Now we just need to make a small change in our Article::get_articles() function to get it's input from open_phoronix() instead of open_testing().

impl Article {
    fn get_articles() -> Vec<Article> {
        Document::from_str(&open_phoronix())
            .find(Name("article")).iter()
            .map(|node| Article::new(&node)).collect()
    }
    ...
}

Feel free to comment out open_testing() now that it is no longer required.
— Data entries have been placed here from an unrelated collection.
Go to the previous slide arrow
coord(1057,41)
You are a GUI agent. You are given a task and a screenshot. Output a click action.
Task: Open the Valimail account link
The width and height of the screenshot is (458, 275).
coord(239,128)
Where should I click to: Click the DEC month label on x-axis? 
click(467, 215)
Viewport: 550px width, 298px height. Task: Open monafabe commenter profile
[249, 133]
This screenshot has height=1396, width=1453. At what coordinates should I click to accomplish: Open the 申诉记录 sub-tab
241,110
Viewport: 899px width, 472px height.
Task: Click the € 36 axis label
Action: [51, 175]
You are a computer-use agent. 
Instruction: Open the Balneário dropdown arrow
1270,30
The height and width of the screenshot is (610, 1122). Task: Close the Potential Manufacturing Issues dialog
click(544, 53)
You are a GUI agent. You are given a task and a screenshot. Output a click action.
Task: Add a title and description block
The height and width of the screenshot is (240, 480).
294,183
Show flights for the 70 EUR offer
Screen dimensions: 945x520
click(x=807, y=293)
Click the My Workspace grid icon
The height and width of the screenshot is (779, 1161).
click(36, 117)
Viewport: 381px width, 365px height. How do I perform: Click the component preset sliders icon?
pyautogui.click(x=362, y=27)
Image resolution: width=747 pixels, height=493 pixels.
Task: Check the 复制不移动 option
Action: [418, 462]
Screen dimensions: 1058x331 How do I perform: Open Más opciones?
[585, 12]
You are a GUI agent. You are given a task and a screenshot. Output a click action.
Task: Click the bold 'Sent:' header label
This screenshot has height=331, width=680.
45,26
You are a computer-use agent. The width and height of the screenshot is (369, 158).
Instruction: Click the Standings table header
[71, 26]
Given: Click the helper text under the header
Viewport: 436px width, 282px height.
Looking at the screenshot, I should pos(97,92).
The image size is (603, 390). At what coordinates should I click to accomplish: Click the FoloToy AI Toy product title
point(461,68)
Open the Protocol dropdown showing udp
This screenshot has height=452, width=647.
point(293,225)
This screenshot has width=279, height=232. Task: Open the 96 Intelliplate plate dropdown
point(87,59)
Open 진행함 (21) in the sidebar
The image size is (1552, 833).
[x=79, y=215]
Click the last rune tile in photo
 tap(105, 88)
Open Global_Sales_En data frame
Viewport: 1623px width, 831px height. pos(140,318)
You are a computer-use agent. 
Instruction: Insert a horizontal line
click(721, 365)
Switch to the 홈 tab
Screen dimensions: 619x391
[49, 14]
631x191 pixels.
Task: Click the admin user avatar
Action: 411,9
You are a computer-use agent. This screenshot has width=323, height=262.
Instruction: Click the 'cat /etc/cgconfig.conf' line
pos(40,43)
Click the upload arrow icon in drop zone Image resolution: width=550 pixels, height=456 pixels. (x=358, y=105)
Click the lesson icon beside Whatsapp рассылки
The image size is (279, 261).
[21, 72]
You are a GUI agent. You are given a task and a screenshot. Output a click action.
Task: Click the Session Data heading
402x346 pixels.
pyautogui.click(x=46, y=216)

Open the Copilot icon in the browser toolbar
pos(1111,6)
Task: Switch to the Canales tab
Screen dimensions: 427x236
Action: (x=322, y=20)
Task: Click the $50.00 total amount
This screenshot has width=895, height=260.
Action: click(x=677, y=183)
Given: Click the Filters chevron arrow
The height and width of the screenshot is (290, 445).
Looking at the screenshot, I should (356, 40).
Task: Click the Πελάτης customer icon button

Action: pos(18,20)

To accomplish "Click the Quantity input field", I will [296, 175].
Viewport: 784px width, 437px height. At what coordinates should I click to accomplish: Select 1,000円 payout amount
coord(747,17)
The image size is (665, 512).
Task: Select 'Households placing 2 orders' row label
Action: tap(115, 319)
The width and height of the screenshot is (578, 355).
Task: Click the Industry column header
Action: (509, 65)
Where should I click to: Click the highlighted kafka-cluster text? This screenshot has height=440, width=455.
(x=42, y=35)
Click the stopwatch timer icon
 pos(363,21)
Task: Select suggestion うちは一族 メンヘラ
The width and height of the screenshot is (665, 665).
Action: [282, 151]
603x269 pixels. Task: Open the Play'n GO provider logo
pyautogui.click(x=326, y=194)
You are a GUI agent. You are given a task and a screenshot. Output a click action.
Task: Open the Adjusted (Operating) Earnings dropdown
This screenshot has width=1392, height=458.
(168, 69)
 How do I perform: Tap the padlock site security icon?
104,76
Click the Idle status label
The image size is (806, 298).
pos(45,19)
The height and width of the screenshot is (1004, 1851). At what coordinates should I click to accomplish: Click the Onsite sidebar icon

Full source code should look as follows:

main.rs Code Example

extern crate hyper;
use hyper::Client;
use hyper::header::Connection;
use std::io::Read;
extern crate select;
use select::document::Document;
use select::predicate::{Class,Name};
use select::node::Node;

fn main() {
    let phoronix_articles = Article::get_articles();
    for article in phoronix_articles.iter().rev() {
        println!("Title:   {}", article.title);
        println!("Link:    https://www.phoronix.com/{}", article.link);
        println!("Details: {}", article.details);
        println!("Summary: {}\n", article.summary);
    }
}

// fn open_testing() -> &'static str {
//     include_str!("phoronix.html")
// }

fn open_phoronix() -> String {
    let client = Client::new();
    let mut response = client.get("https://www.phoronix.com/").
        header(Connection::close()).send().unwrap();
    let mut body = String::new();
    response.read_to_string(&mut body).unwrap();
    return body;
}

struct Article {
    title:   String,
    link:    String,
    details: String,
    summary: String,
}

impl Article {
    fn get_articles() -> Vec<Article> {
        Document::from_str(&open_phoronix()).find(Name("article")).iter()
            .map(|node| Article::new(&node)).collect()
    }
    fn new(node: &Node) -> Article {
        let header = node.find(Name("a")).first().unwrap();
        let mut link = String::from(header.attr("href").unwrap());
        if link.starts_with("/") { assert_eq!(link.remove(0), '/'); }
        let details = node.find(Class("details")).first().unwrap().text();
        if details.contains("Add A Comment") {
            details = details.replace("Add A Comment", "0 Comments");
        }
        let summary = node.find(Name("p")).first().unwrap().text();
        Article { title: header.text(), link: link, details: details, summary: summary }
    }
}